安倍晋三総理が看板政策の一つに掲げる「働き方改革」。

その具体策をまとめる実現会議の初会合が9月27日に開かれました。

実現会議は安倍晋三総理が議長を務め、関係閣僚の他、一般社団法人日本経済団体連合会の榊原定征会長や日本労働組合総連合会の神津里季生会長など有識者15人で構成されています。

会合では長時間労働の是正や同じ仕事に同じ賃金を支払う、同一労働、同一賃金の導入、高齢者や女性の就労促進などが議論されます。

今回、政府が特に力を入れているのが「36協定」の改革。

36協定

企業が労働者の代表などと協定を結び、残業を認める制度。

現状、労使が合意すれば残業時間をいくらでも延ばせる状態です。

労働時間

日本で働く人の労働時間は平均で年間1,729時間。

ドイツやフランスといった他の先進国と比べると300時間ほど長く、その是正が課題となっているのです。

労働基準法

労働時間は1日8時間、週に40時間以内と法律で定められています。

しかし、企業が労働者の代表などと協定を結び、残業を認める制度があります。

これが労働基準法第36条、いわゆる「36協定」です。

残業時間は国が45時間と定めていますが、36協定の特別条項を締結すれば、それ以上に延長できます。

本来は特に忙しい時期などに対応するためのものですが、残業時間の上限が定められていないことが問題となっています。

労士が合意すれば無制限になるという状況です。

今回の会合では36協定を見直して残業時間の延長にも上限を設けることが焦点となっています。

過労死

京都市に住む吹上了さん(68歳)。

9年前に息子の元康さんを過労死で亡くしました。

家内が朝起こしにいったら様子が変だと。
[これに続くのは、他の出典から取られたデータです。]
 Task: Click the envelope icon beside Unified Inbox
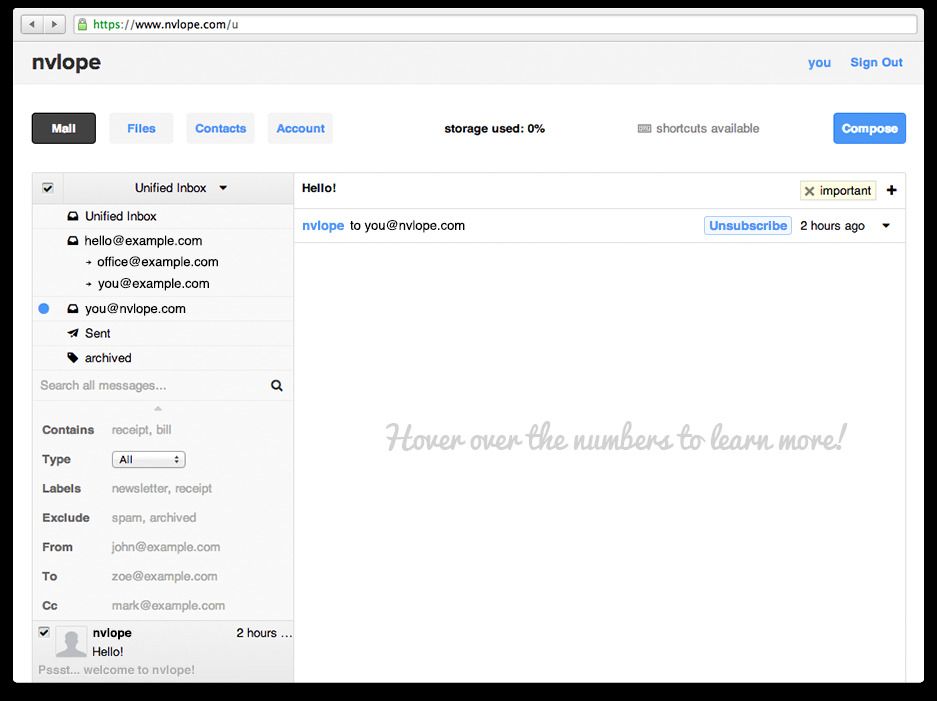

私が飛んでいったら、もう冷たくなっていた。

死因は心不全、大手外食チェーンに入社してわずか4ヶ月、24歳でした。

これが会社近くの駐車場の領収書。7時台に入って、夜12時すぎてから出ている。

この領収書が証拠となり、元康さんは毎月100時間を超える残業をしていたとして労災認定されました。

その後、両親が会社を訴えた裁判でも問題とされたのが「36協定」の在り方でした。

元康さんが勤めていた会社が従業員と結んだ「36協定」では、過労死の認定基準の月80時間を超え、1ヶ月100時間までの残業が年6回、可能だと定められていました。

さらに元康さんの残業時間は3ヶ月連続で100時間を超えていました。

こういう規則は守られなかったら仕方ない。罰則を設ける必要がある。20日間の営業停止とか罰則を入れれば過労死はぐっと減ってくるのでは。

長時間労働の是正

長時間労働は是正される方向に進むのでしょうか?

9月27日の会合に出席した一般社団法人日本経済団体連合会の榊原定征会長に聞いてみました。

「Q.人手不足の問題への対応は?」

人を減らして残業時間を短くしても労働生産性、企業業績が落ちない形にする。

今後、使用者側はロボットの活用を進めるなど労働力の維持が課題となりそうです。

労働者側の日本労働組合総連合会の神津里季生会長に聞いてみます。

「Q.残業代で稼いでいる現状の人も?」

まさに、そういう働き方になってしまっていること自体が問題。

労働時間が減っても収入が落ちないように賃上げが必要だという考えです。

労使双方の一致点は見つかるのでしょうか?

政府は今年度中に実行計画をとりまとめ、来年の通常国会にも関連法案を提出する方針です。